Locate each line in the entries below that contains the word "icon", and copy those lines out. Case counts, so match the capitalization.

__Rows on where targets appear__:
# # # # # # #

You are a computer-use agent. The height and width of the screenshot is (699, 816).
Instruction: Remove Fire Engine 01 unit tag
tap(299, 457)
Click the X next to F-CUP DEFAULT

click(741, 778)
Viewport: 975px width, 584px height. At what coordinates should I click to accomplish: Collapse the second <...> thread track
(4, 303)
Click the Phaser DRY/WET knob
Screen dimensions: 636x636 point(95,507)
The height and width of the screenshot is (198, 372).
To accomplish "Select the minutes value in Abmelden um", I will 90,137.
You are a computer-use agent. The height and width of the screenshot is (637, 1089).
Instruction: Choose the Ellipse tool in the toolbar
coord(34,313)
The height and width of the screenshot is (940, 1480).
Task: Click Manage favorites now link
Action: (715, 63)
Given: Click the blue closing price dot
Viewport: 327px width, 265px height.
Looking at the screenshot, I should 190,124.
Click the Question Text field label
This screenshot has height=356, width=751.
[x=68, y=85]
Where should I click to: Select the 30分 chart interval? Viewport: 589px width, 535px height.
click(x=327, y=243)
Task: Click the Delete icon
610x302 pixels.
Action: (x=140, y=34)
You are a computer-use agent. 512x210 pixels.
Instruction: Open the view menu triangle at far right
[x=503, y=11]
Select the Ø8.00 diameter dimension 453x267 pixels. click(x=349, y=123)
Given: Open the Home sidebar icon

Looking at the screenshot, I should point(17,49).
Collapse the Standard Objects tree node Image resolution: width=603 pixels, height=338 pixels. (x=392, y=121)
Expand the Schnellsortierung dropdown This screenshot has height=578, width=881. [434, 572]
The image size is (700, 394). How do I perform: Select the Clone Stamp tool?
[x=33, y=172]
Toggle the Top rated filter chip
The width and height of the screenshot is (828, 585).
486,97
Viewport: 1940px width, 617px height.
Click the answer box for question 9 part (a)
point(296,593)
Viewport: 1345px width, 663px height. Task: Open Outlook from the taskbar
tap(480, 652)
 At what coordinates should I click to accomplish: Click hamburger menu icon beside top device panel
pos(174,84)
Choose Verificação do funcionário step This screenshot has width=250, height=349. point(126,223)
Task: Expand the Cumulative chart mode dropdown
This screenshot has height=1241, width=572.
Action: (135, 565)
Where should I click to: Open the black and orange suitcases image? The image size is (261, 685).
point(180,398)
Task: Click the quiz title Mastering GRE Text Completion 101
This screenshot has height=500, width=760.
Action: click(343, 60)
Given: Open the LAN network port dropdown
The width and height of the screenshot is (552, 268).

# # # # # # #

__Solution__:
Task: Click the Delete icon
Given: Open the Home sidebar icon
 At what coordinates should I click to accomplish: Click hamburger menu icon beside top device panel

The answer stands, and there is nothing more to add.